## [What is required]
Duplicate the part of the text on how students interpret an electrical circuit, starting with "If we then look" and going on through "of a transformer.".
***** Extract to read
Hence, depending on the context, there are categories, properties, relations and so on that literally impose themselves in the foreground. They are accordingly the ones that are used when communicating about the situation. Consequently, and quite naturally, the students in our experiments use words like “the battery”, “the wires”, “the lamp” to point out things in the world. Not only do they use these words to communicate, they also think about the situation using the associated entities. For instance, suppose you are on an first exploratory mission to Mars, and you see a few steps ahead of you a shape like in Figure 6. Not only will you describe it as a battery, but you would seem literally out of your mind if you did not also jump out of surprise and start considering all the implications, including the possibility of the existence of some extraterrestrial life forms knowing of electricity and having set foot on Mars. Referring to some set of perceptions using some words indeed goes far further than merely uttering a designation, it brings with it a whole lot of expectations, constraints on the world, and generally associations to other conceptual structures.

If we then look at the process by which the students built their interpretation of the experimental setting, they start by trying to recognize the matches between the outstanding categories they identify like “the battery”, “the wires” and “the lamp” and the target concepts that have been given to them in the seed theory. They thus match without much trouble the battery with a reservoir, and the lamp with a transformer . Without entering into details here (see Sections 4 and 5 below), this is rather easy because, on one hand, batteries and reservoirs share a lot of common properties like being subject to be full or empty, or to play a causal role in many situations, and, on the other hand, lamps transforms electricity into light (and heat), and thus is an instance of a transformer.

Now, when they come to consider the wires, it is clear that in the context of this experiment –a physics course and a typical example of an electrical circuit–, the most operational and highly activated interpretation domain is the electricity domain as it has been previously learned in the physics classes. Consequently, and again without entering into details, the wires are matched with Means_for_Energy_Transfers, and the electrical current is matched with Transferred_Energy. This electrical counterpart to Energy_Transfers allows to import the automatically inferred (within the electricity interpretation domain) directions of the electrical currents and to make them also the directions for the Energy_Transfers .

It is interesting to see that in this process, compelling interpretations of the world, related to batteries, lamps and electrical circuits have naturally been incorporated into the built model, they have also completely shaped it. Thus, in particular, the commanding electrical interpretation of the setting has led to the model (b) of Figure 5 which is akin to the electrical interpretation of model (c). And in this way, lots of aspects and inferences from the activated interpretation domains that are foreign to the target one have nonetheless been illegally imported insofar as they provided means to fill up the missing roles of the target model.
**********
***** Dataset extract
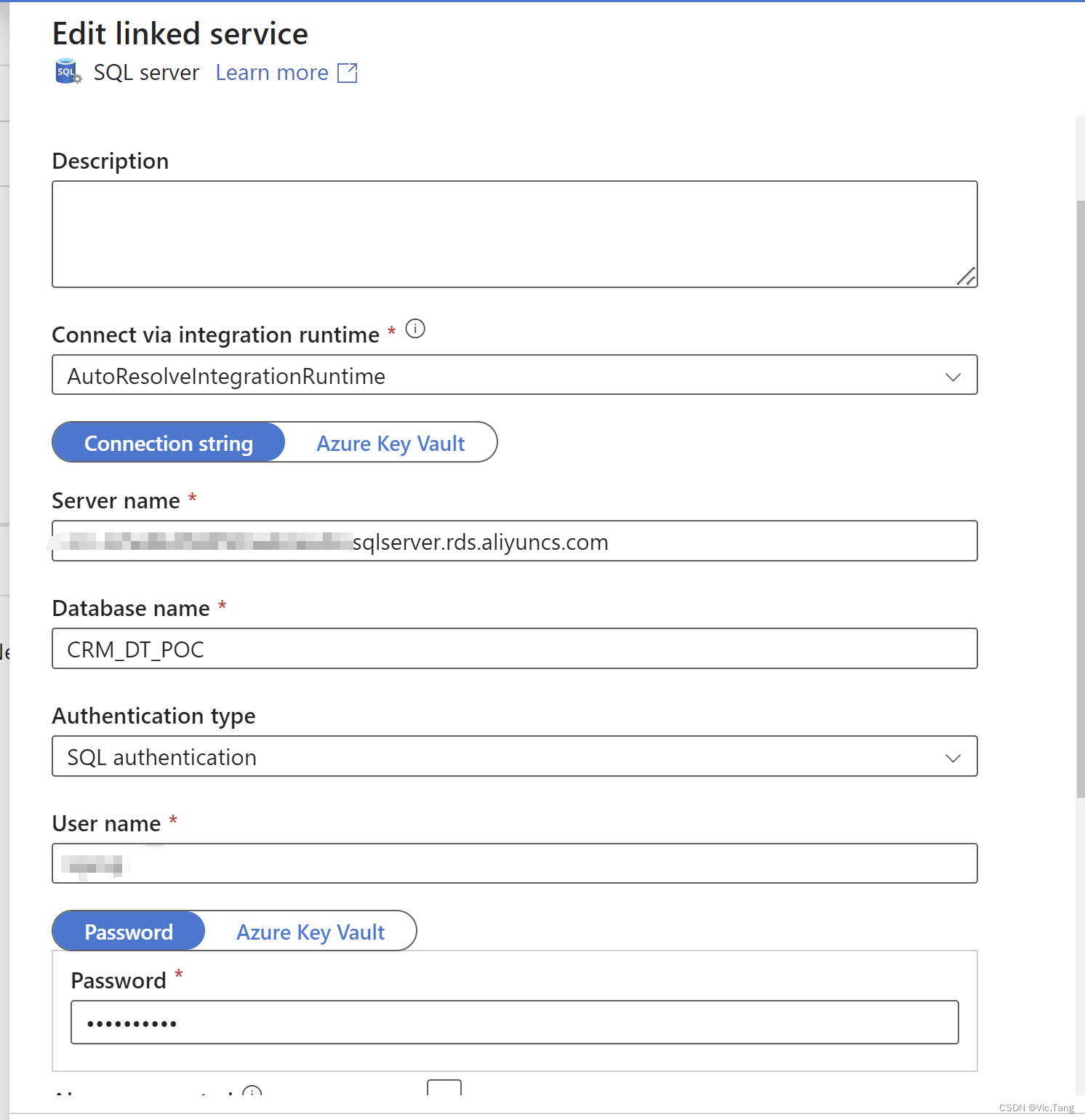The height and width of the screenshot is (1120, 1085).
Task: Click the info icon next to Always encrypted
Action: [251, 1093]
**********
## [Solution]
If we then look at the process by which the students built their interpretation of the experimental setting, they start by trying to recognize the matches between the outstanding categories they identify like “the battery”, “the wires” and “the lamp” and the target concepts that have been given to them in the seed theory. They thus match without much trouble the battery with a reservoir, and the lamp with a transformer . Without entering into details here (see Sections 4 and 5 below), this is rather easy because, on one hand, batteries and reservoirs share a lot of common properties like being subject to be full or empty, or to play a causal role in many situations, and, on the other hand, lamps transforms electricity into light (and heat), and thus is an instance of a transformer.